Objective: Can you output the lines below word for word, leaving the pictures out of your answer?

═══ Data for processing

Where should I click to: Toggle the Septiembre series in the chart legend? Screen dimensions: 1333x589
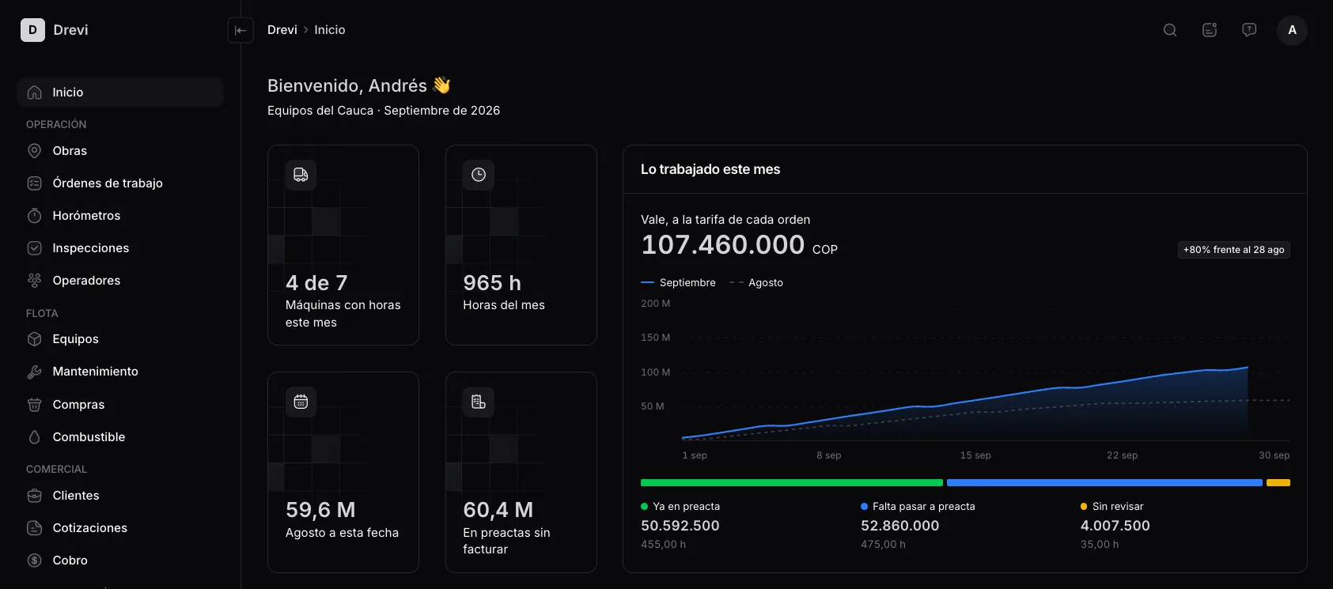coord(678,282)
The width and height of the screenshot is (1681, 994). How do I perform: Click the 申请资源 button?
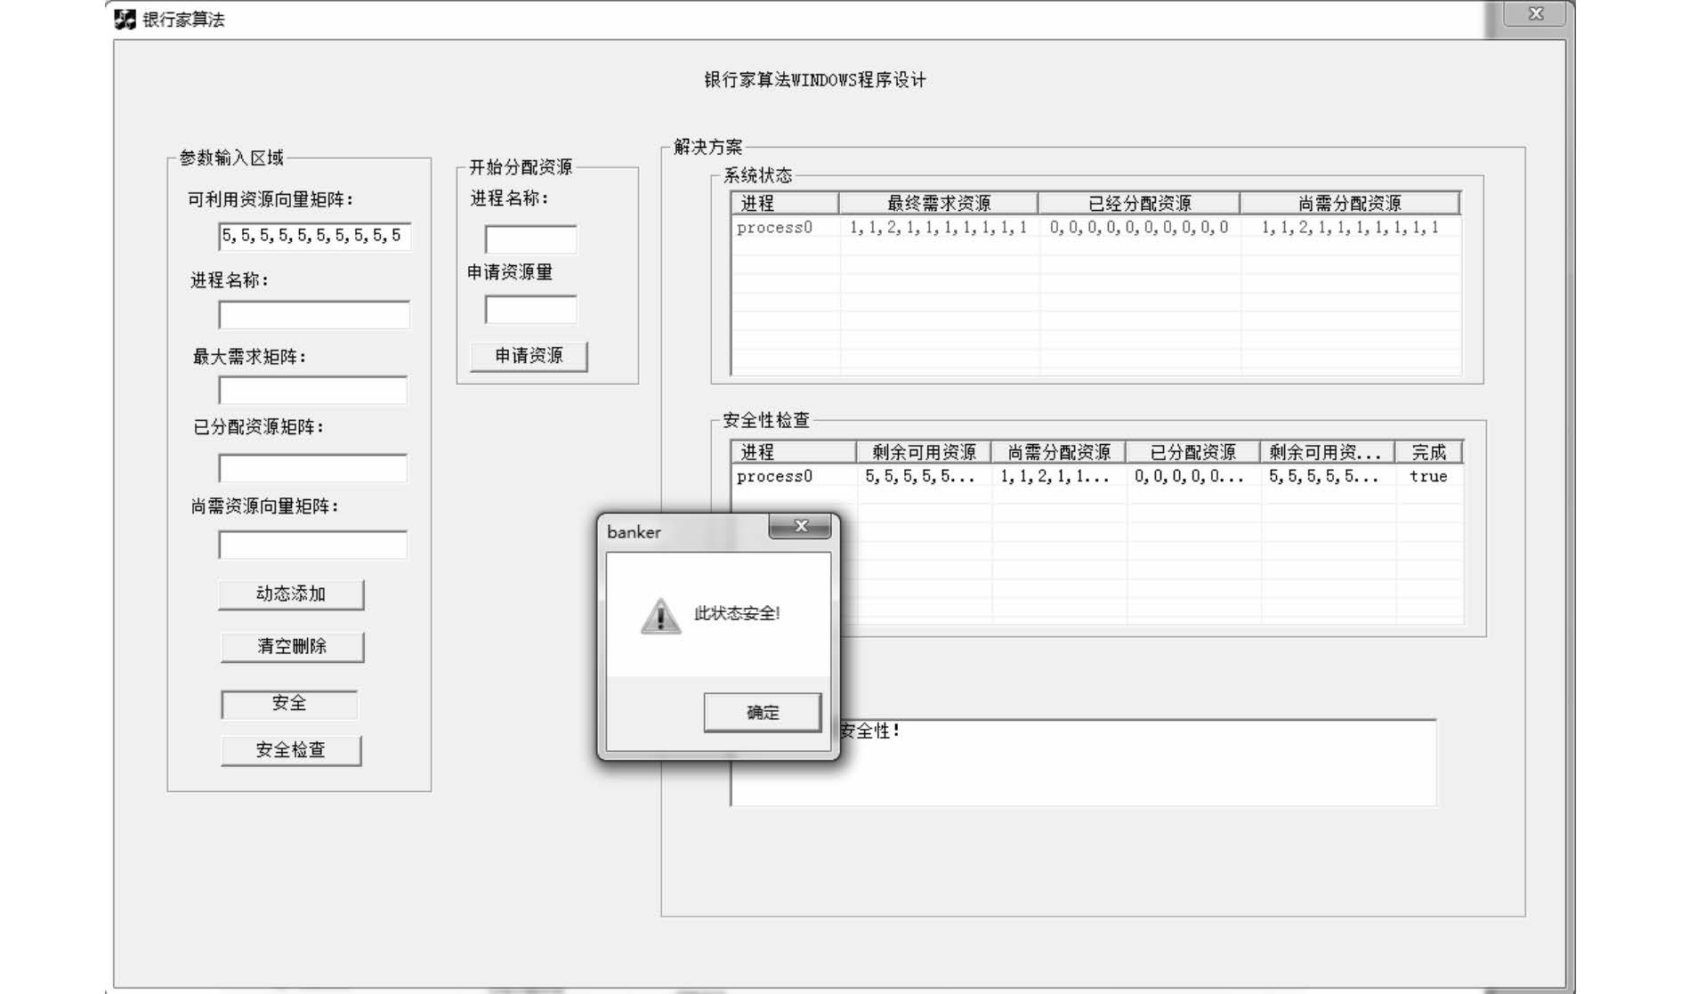pos(529,356)
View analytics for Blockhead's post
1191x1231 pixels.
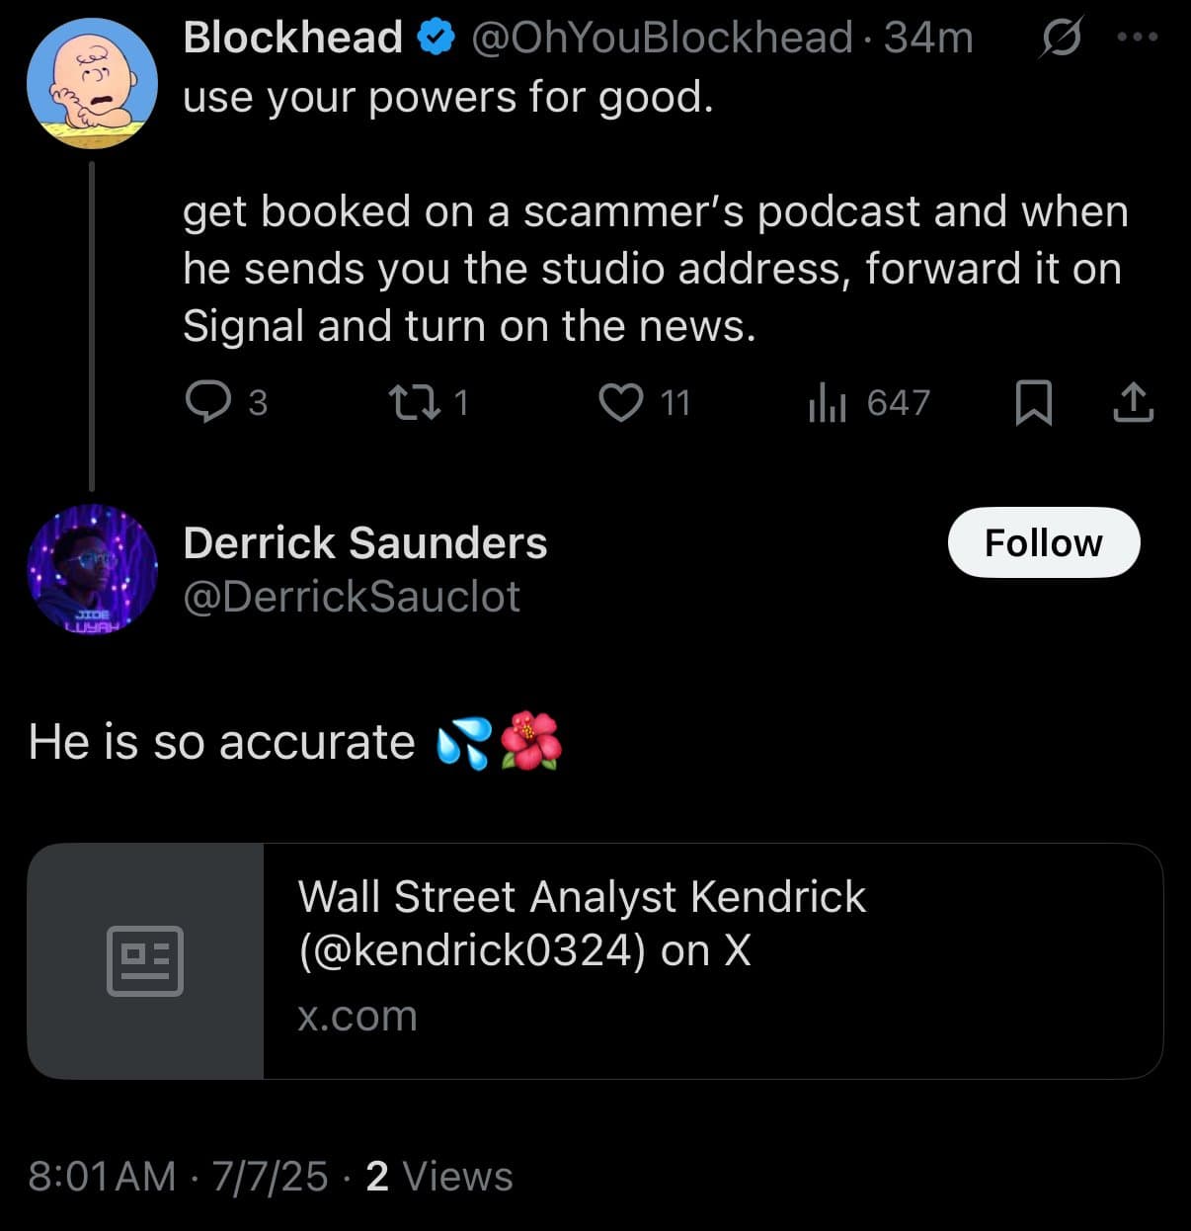[x=828, y=402]
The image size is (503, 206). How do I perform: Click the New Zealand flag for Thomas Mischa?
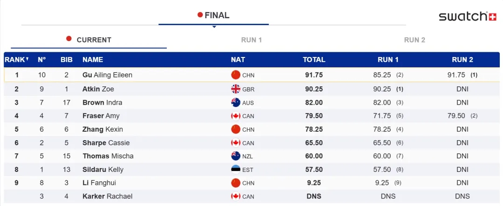(x=236, y=156)
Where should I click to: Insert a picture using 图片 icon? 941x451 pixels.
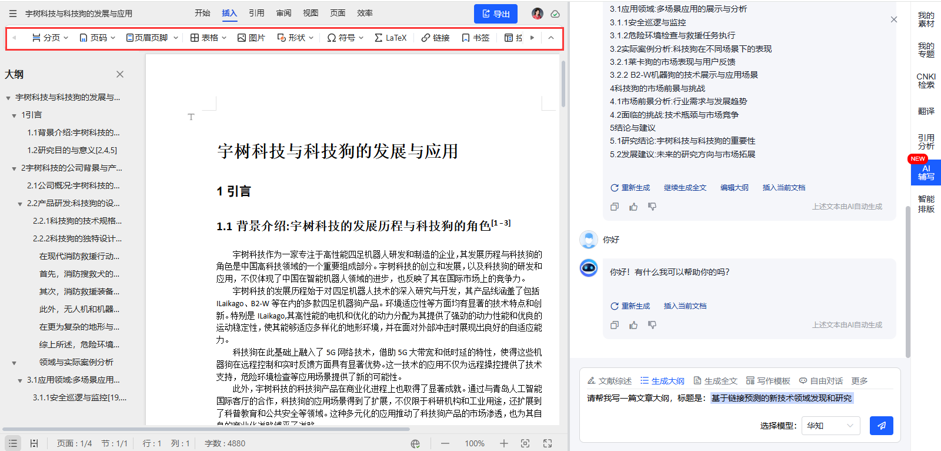(251, 38)
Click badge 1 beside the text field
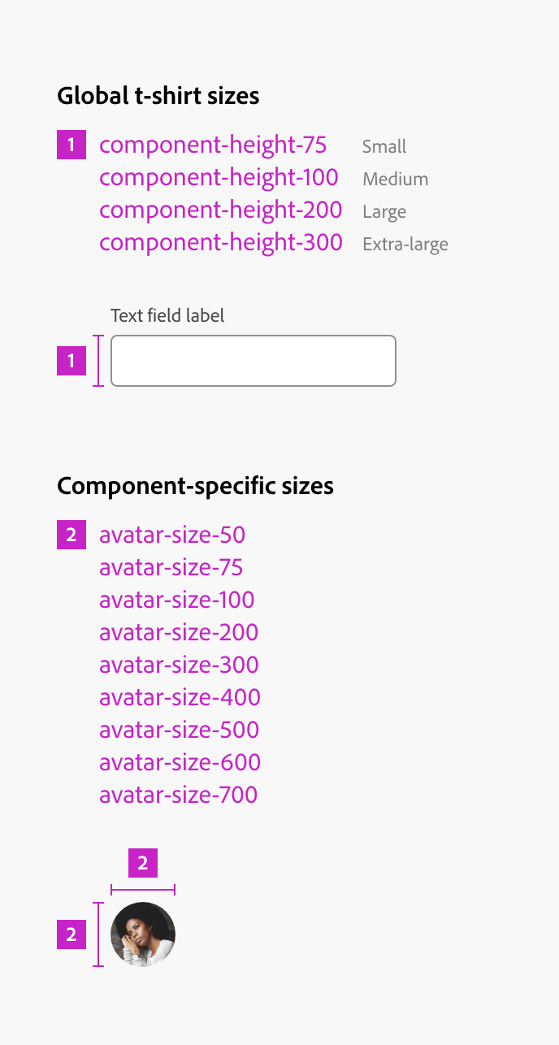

══════

Correct output:
Where should I click to: Toggle the Septiembre series in the chart legend? Screen dimensions: 1333x589
coord(678,282)
The width and height of the screenshot is (1681, 994). How do I perform: Click the 申请资源 button?
pos(529,356)
View analytics for Blockhead's post
1191x1231 pixels.
[x=828, y=402]
The image size is (503, 206). How do I perform: Click the New Zealand flag for Thomas Mischa?
(x=236, y=156)
Where should I click to: Insert a picture using 图片 icon? 941x451 pixels.
(251, 38)
Click badge 1 beside the text field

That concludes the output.